VgRBP71 stimulates cleavage at a polyadenylation signal in Vg1 mRNA,resulting in the removal of a cis-acting element that represses translation

Translation of Vg1 mRNA is repressed in Xenopus oocytes until it is localized to the vegetal cortex. Localization and translational repression are mediated by separate elements in the 3'UTR of the mRNA. VgRBP71 binds to the 3' end of the localization element and stimulates cleavage at an adjacent polyadenylation signal. The protein has an RNA strand-separation activity that likely underlies this event. Polyadenylation occurs at this site in Vg1 mRNA with the consequence of removing the downstream translational repressor element. Ectopic expression of VgRBP71 in stage II oocytes results in cleavage of the mRNA and premature expression of Vg1 protein. These results support a model in which VgRBP71 activates translation of Vg1 mRNA by promoting the removal of a cis-acting repressor element.     

The RNA-binding protein Vg1 RBP is required for cell migration during early neural development

After mid-blastula transition, populations of cells within the Xenopus embryo become motile. Using antisense morpholino oligonucleotides, we find that Vg1 RBP, an RNA-binding protein implicated in RNA localization in oocytes, is required for the migration of cells forming the roof plate of the neural tube and, subsequently, for neural crest migration. These cells are properly determined but remain at their site of origin. Consistent with a possible role in cell movement, Vg1 RBP asymmetrically localizes to extended processes in migrating neural crest cells. Given that Vg1 RBP is a member of the conserved VICKZ family of proteins, expressed in embryonic and neoplastic cells, these data shed light on the likely role of these RNA-binding proteins in regulating cell movements during both development and metastasis.     

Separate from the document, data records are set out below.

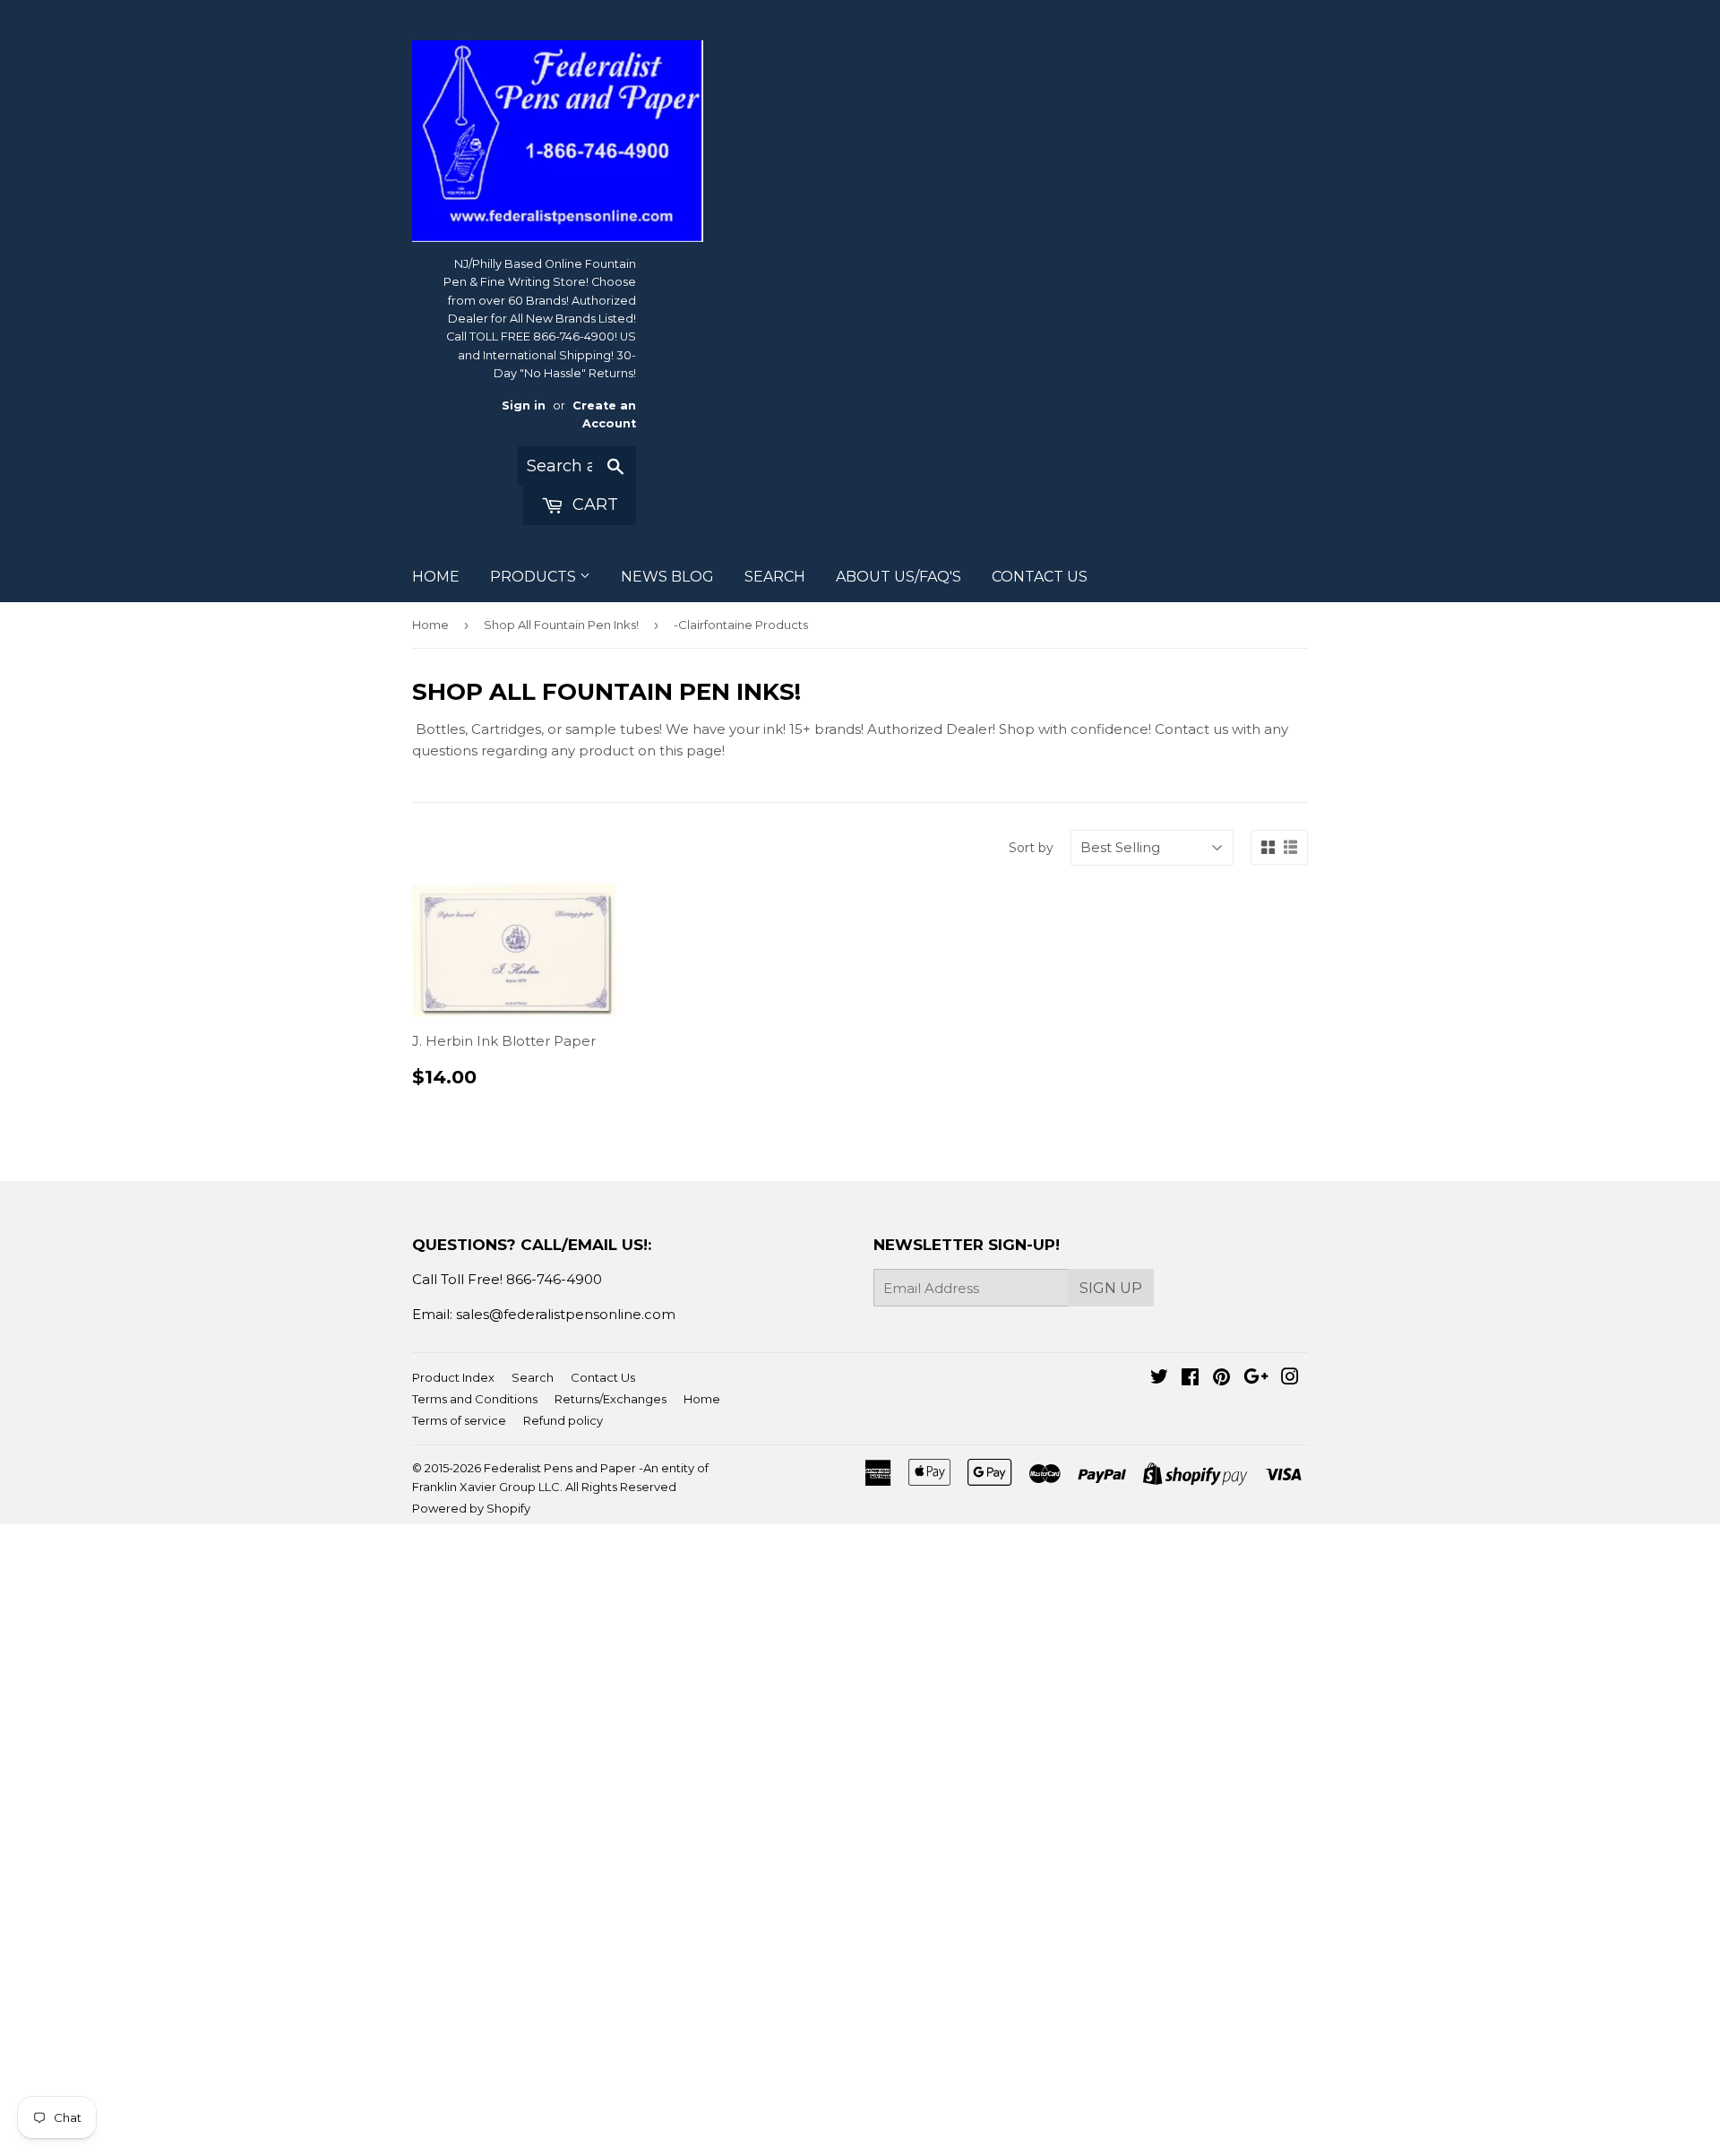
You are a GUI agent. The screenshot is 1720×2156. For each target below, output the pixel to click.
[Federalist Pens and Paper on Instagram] (1290, 1378)
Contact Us (603, 1377)
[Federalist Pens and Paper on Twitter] (1159, 1378)
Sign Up (1110, 1288)
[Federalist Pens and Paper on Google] (1255, 1378)
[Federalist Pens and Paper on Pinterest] (1221, 1378)
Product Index (453, 1377)
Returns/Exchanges (610, 1399)
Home (430, 624)
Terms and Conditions (475, 1399)
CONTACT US (1040, 576)
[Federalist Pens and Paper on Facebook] (1190, 1378)
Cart (593, 504)
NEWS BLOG (667, 576)
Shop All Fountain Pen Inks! (561, 624)
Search (533, 1377)
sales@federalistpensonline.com (565, 1314)
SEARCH (774, 576)
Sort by (1031, 848)
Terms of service (459, 1420)
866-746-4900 (554, 1279)
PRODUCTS (535, 576)
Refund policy (563, 1420)
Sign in (524, 405)
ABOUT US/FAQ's (898, 576)
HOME (436, 576)
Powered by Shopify (471, 1508)
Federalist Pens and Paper (560, 1468)
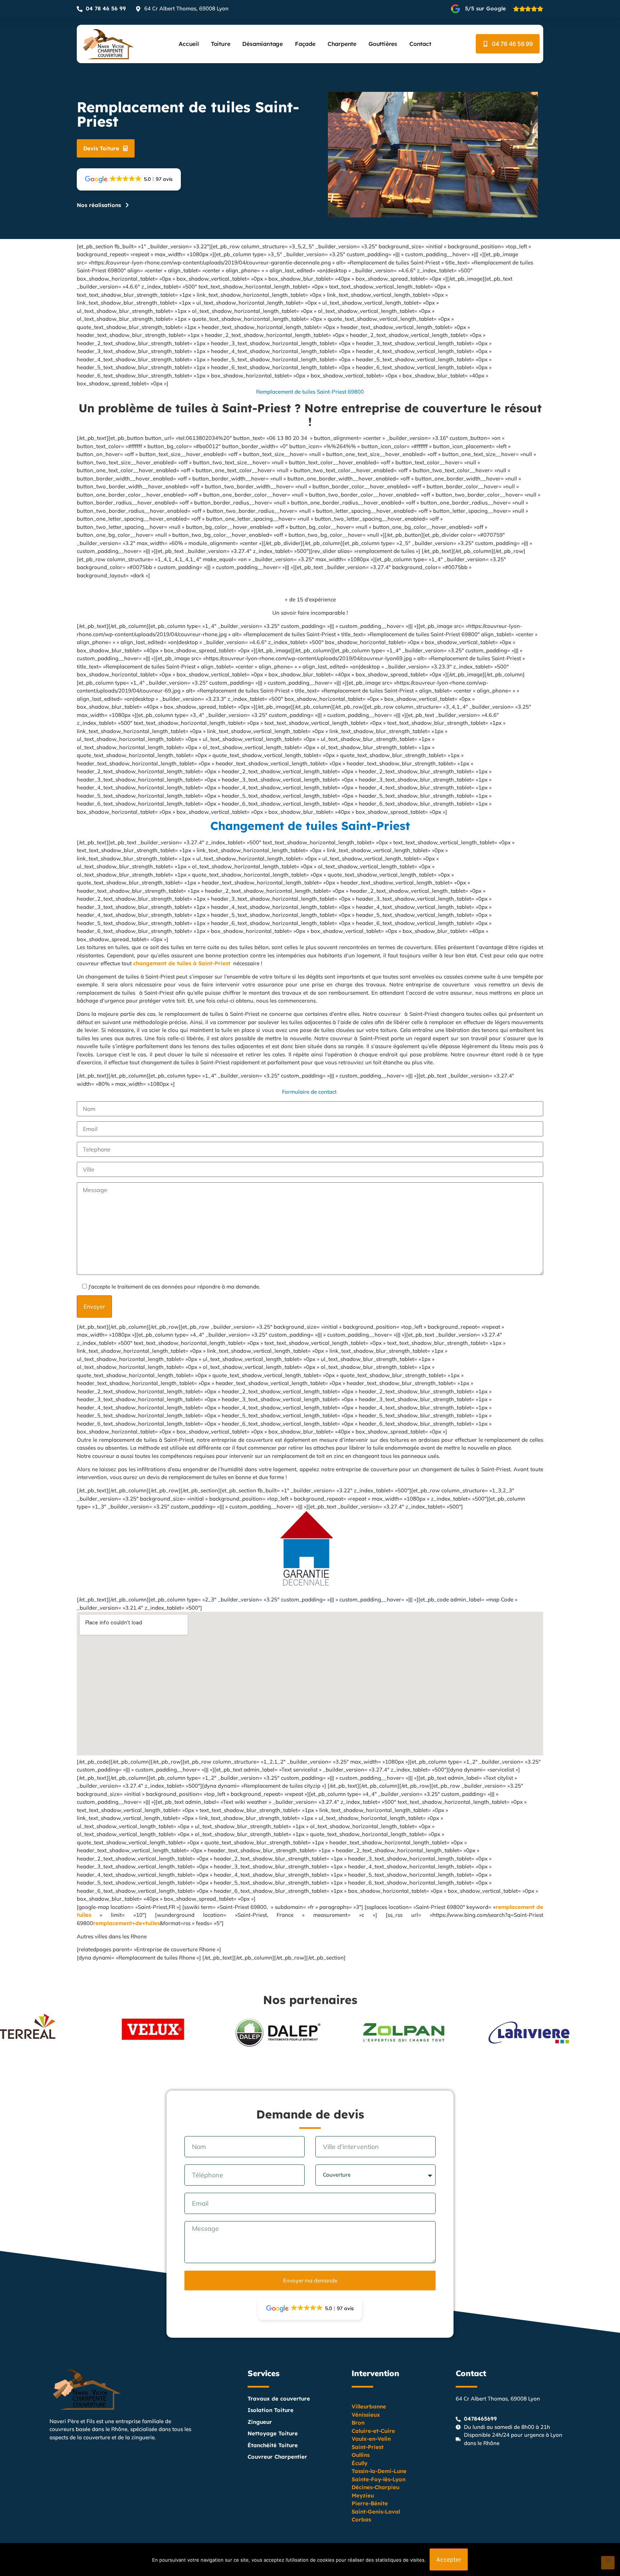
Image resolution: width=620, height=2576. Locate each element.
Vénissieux (366, 2414)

Conserved and clustered RNA recognition sequences are a critical feature of signals directing RNA localization in Xenopus oocytes

Although it is widely regarded that the targeting of RNA molecules to subcellular destinations depends upon the recognition of cis-elements found within their 3' untranslated regions (UTR), relatively little is known about the specific features of these cis-sequences that underlie their function. Interaction between specific repeated motifs within the 3' UTR and RNA-binding proteins has been proposed as a critical step in the localization of Vg1 RNA to the vegetal pole of Xenopus oocytes. To understand the relative contributions of repeated localization element (LE) sequences, we used comparative functional analysis of Vg1 LEs from two frog species, Xenopus laevis and Xenopus borealis. We show that clusters of repeated VM1 and E2 motifs are required for efficient localization. However, groups of either site alone are not sufficient for localization. In addition, we present evidence that the X. borealis Vg1 LE is recognized by the same set of RNA-binding proteins as the X. laevis Vg1 LE and is capable of productive interactions with the X. laevis transport machinery as it is sufficient to direct vegetal localization in X. laevis oocytes. These results suggest that clustered sets of cis-acting sites within the LE direct vegetal transport through specific interactions with the localization machinery.